Out of curiosity, do Monzo have an intention to implement some form of Smart Contract technology? Really interested in how/what this would look like?
Are there any particular ways that you’d like to see Monzo using smart contracts?
Would be pretty cool if Monzo could look into technology like Ethereum. Perhaps as a form of community led P2P or automated loan system? Obviously depends how this affects their own profitability though.
Do you know of any successful implementations of smart contracts as part of a blockchain, by a large company i.e. large enough for the technology to have been utilized successfully enough to have a commercial, rather than experimental application?
I haven’t heard of any but I don’t pay close attention to this technology.
I’m asking because obviously Monzo are early adopters of new technologies but I wouldn’t expect them to be the first to get this technology working, building a bank is hard enough as it is!

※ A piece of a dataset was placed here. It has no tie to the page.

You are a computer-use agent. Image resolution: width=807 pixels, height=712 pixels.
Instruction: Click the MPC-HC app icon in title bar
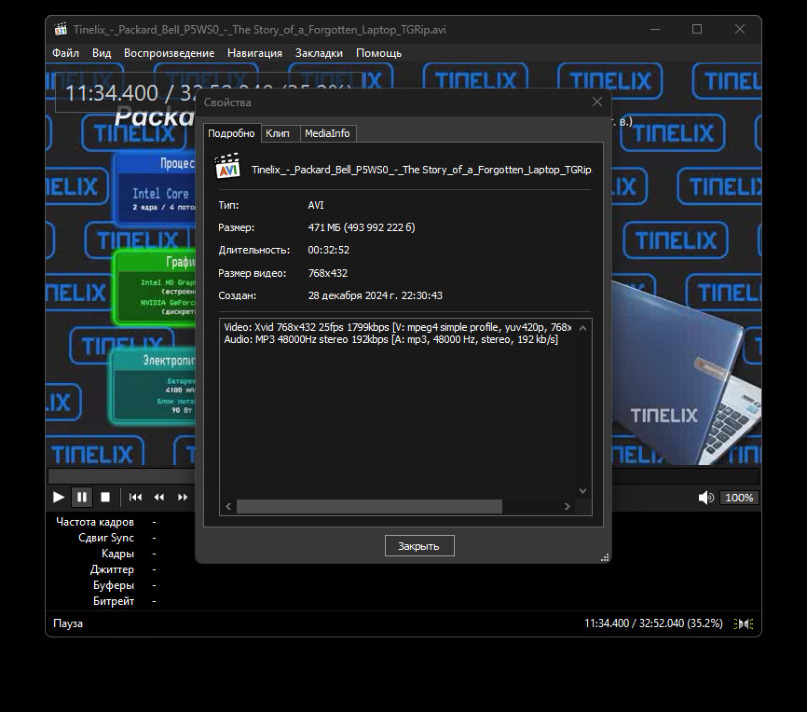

I do not, it’s still in the very early days of development, but the likes of Windows and IBM have recently jumped on board via the Enterprise Ethereum Alliance. Not sure whether it will be a success, but there’s huge potential from decentralisation and automation of payment authorisation.
@alexs I would envisage transactions being agreed through a smart contract that would then activate a payment, at some future point, when the smart contract had evaluated itself? Maybe?
Not currently, but I’d say this has the potential to be the future from a banking perspective:
It’s a really cool concept! While we wait to see whether Monzo have an answer for this, here’s what Tristan said about Bitcoin -
it’d be great if I was wrong but I have a feeling the answer’s going to be pretty similar…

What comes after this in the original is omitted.